Still, Mr. Varela said he was confident that the City of Culture would win over its critics. “It is true that it was a polemic project, because of its dimension and because of its cost,” he said. “But the more people know about it, the more they like it.”
That sentiment can largely be attributed to the project’s intriguing design. The City of Culture was planned like a richly layered novel, with historical echoes embedded in the undulating stone-and-glass structures and in the pedestrian streets that connect its expansive plazas. From above, the structures’ giant waves of stone evoke the shape of a scallop shell — the symbol of St. James and of the Camino de Santiago.
While the City of Culture is now the grandest flash of contemporary culture in the area, other sparks of innovation are igniting in the city’s cutting-edge restaurants nestled in the historic center.
A block from the cathedral, in the cozy, stone-walled dining room at Casa Marcelo, the first sign of an innovative approach arrives with the menu, which is presented on a glowing iPad. Marcelo Tejedor, the chef, trained with the Basque chef Juan Mari Arzak, a pioneer of modernist, avant-garde cooking, and the ever-changing set menu reflects that influence.
A recent version featured a warm “cappuccino” of beet soup topped with beet foam, savory quail legs paired with sweet strawberries, an airy pea purée with chunks of yuzu and tart lemon sorbet, and fresh sardines rolled like sushi with ribbons of tempura-fried asparagus.
Those looking for a second dessert might duck into the minimalist, white-walled Casal Cotón Chocolat, set among the traditional tapas bars that line Rúa Franco. The tiny, year-old chocolate shop offers sweets like orange-flavored white chocolate discs studded with pistachios, as well as its own velvety caramel liqueur.
A few blocks away at the bustling Mercado de Abastos, whole octopuses simmer in caldrons, and wheels of homemade cheese top linen-covered benches. But even this traditional market has recently received a modern upgrade of sorts. Nestled into a stone wall beside the market is Abastos 2.0, a creative tapas joint, opened in 2009, that relies on the market’s daily specialties.

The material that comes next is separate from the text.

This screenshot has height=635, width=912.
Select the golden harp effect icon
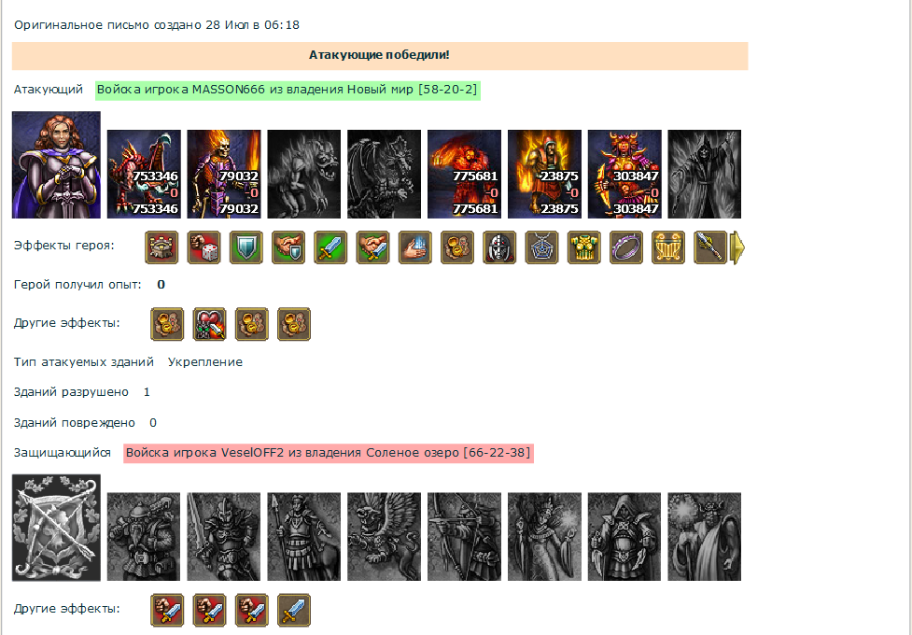pos(668,247)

“We have no fixed menu because we have no refrigerators,” explained Iago Pazos, an owner, in an e-mail, “though we always say we have the world’s largest fridge, the market behind us.” A computer screen takes the place of a chalkboard menu, continually updating with offerings like alien-like percebes (goose barnacles) and flaky Galician-style empanadas.
Last month, Abastos 2.0 introduced its market-fresh cuisine to the City of Culture as part of an event that married food, wine, music and culture.
“The City of Culture is breathtaking,” Mr. Pazos wrote. “Eventually, it will be an engine for the city.”